In step

For Surupa Sen and Bijayini Satpathy, dance and life are as intertwined as their own symbiotic choreographic partnership.

September 23, 2010 07:09 pm | Updated 07:09 pm IST

Bijayini Satpathy and Surupa Sen. Photo: Special Arrangement

Bijayini Satpathy and Surupa Sen. Photo: Special Arrangement

The first time they danced together, Protima Gauri remarked that they danced like carbon copies of each other. In an enriching artistic partnership that has almost spanned two decades, Surupa Sen and Bijayini Satpathy have wowed world audiences with their symbiotic understanding of dance. Their sparkling chemistry can make many a passionate couple feel woefully inadequate in love. Dance is a means to self-discovery, they say, and it is necessary to create and choreograph in the same way that you live, for dance and life are two parallel processes. Recently at the Naada Bindu Festival for the Arts in Pune, they presented a mixed bill of pure dance and abhinaya from the Gita Govinda and other texts. Excerpts from a conversation with the duo:

On choreography

Surupa: Choreography is an instinctive process. I made up dances even as a child. The creative process is a very alone process, not lonely. Protima Gauri, whom I call Gaurima, gave me the support; for an artiste, to be able to create and dance is an extraordinary thing.

Choreography has been a natural part of my evolution. I believe in keeping one foot firmly in tradition while being able to step forward, because all choreographic works must have depth. And it has taken me 20 years to find that depth. All my productions have grown in a certain moment. I cannot pick a random theme and come up with a dance. Each idea is processed internally, bubbling and fermenting within me as I think about it and read. And then when it comes out, it flows naturally. It is extremely important to allow things to happen, even as you are in control of where they are going.

Bijayini: I think Vibhakta, the final section of Sacred Space, is Surupa's best piece of choreography.
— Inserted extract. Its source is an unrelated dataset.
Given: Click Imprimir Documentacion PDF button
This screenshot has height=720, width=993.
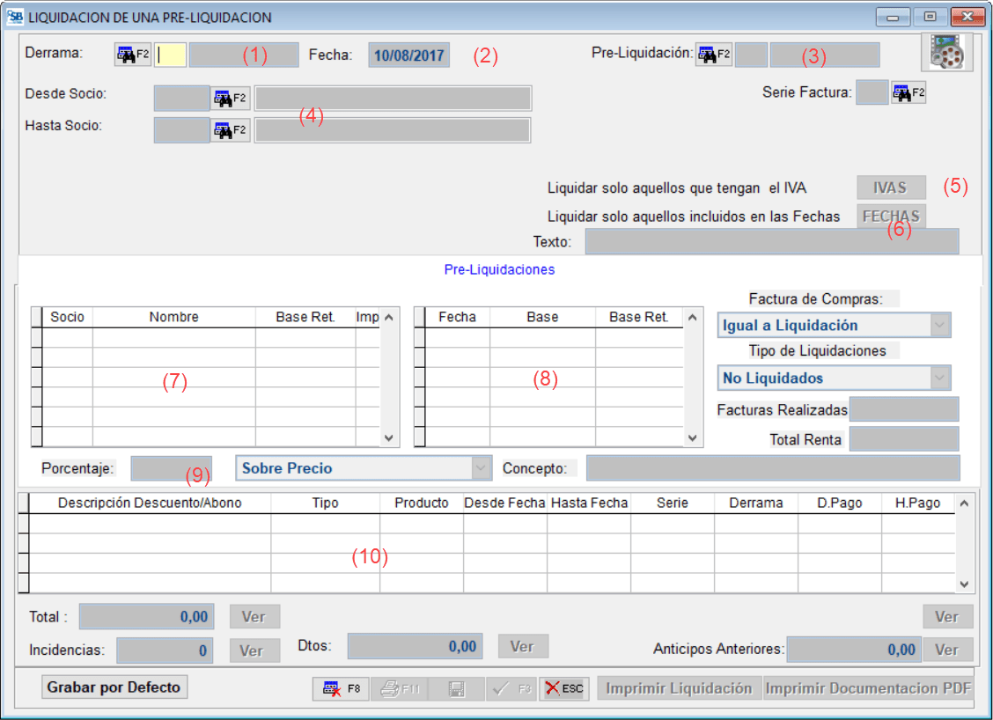Looking at the screenshot, I should [869, 688].
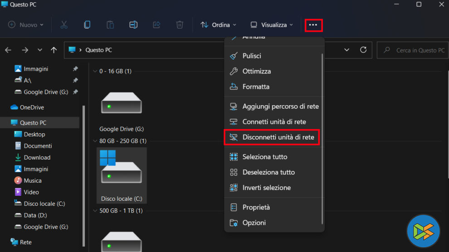
Task: Click the Share icon in toolbar
Action: click(156, 25)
Based on the concept of Ardhanariswara, it is usually taken to be devotional, with one dancer or a group of dancers doing the same thing frontally, involving the audience as co-worshippers. Surupa chose to turn it into a love song where Shiva and Parvati are addressing each other. It becomes more interactive; also, our relationship with the audience changes because they relate to the story differently.
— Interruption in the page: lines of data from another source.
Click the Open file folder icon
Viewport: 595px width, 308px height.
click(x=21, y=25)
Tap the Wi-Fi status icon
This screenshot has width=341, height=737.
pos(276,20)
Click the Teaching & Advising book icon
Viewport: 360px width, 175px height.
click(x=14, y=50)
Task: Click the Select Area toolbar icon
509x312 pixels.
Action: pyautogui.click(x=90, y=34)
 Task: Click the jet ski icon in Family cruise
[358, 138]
On sringara and their relationship with dance

Bijayini: The mood of Odissi is driven by the Gita Govinda, with its emphasis on the Vaishnav idea of longing in separation. This is a spiritual longing, one with a higher purpose. However, irrespective of the age we live in, there is a truth to desire, to being human, with the bodies we have. You have to go from out to in; just indulge in the one thing that you have till you don't want it anymore, Osho says. You strip down the walls of a temple till you are ensconced in darkness by the bare-walled garbhagriha . Our telling of the divine is based on love, because it is understood by everybody. We relate to god by creating a story around real life. Everyone has been through love and can relate to it. Jayadeva probably thought like that — he has included all the critical human elements, the passion; finally, there is only the longing to be united. Unity between atma, Radha, and parmatma, Krishna, the male godhead — who is of feminine energy. That is why Vaishnavism talks about vipralambhasrngara — of longing, instead of sambhogasringara , which is about being together. There is only one ashtapadi in the Gita Govinda where Radha and Krishna are together, “Kisalaya Shayana ”; otherwise, the underlying sentiment is always the yearning to be united.
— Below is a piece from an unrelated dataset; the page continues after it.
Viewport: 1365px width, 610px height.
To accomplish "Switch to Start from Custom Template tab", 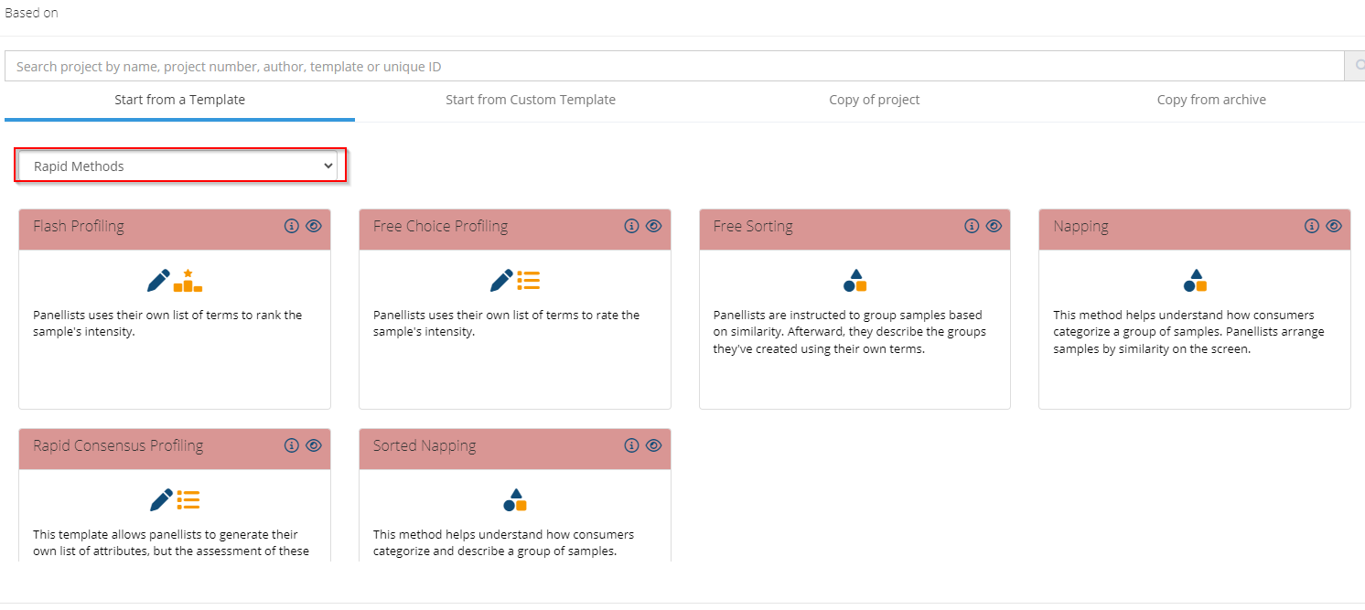I will click(531, 100).
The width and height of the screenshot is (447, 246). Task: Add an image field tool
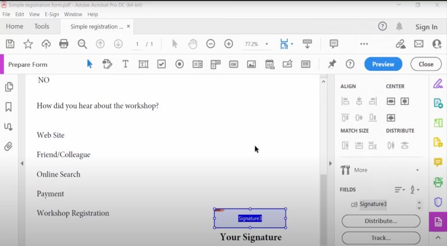tap(251, 64)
Surupa: What goes in also comes out, which is why it is necessary to expose oneself to certain experiences. To me, dance is just an expression of my love for life. I yearn to be better at what I do. I am quite incompetent, sometimes I feel helpless. When I dance, I experience something that transcends the mundane. I am always seeking that infinitesimal moment of truth, trying to find the god that is dance. To practise dance is to practise living, because both require discipline.

I like Odissi because it is young; I like being young.

On On defining a vocabulary

Bijayini: When we met in 1993, we found similarities in the way we thought about dance, related to it and understood it. I was deeply influenced by Surupa's way of thinking about movement, line, form and context. Odissi has derived elements from the style of the maharis and gotipuas and from sculpture; we know that. But there are thousands of sculptures. And then there is Jagannath, who is the culmination of so many religious and philosophical beliefs. Odissi, as we see it, has had connections with Vaishnavism, Tantrism and even Jainism. A lot of our vocabulary has emerged from a study of these schools of thought.

Having a larger body of vocabulary increases one's movement possibilities. We went back to the Natya Sastra and feel it is conceivable there may have been a mother dance style common to the entire area known as Jambudvipa. The sculpture found across South and South-East Asia is often so similar, and after all, it is very likely that the sculptors of yore were not imagining the poses they depicted; they must have been inspired by the dances of their times.

Our exposure to western technique has impressed upon us the importance of the body as an instrument. We dance eight to ten hours a day. Working with physiotherapists, we have tried to study the anatomy and architecture of the body so that our training is more harmonious; it emerges from our understanding of the body.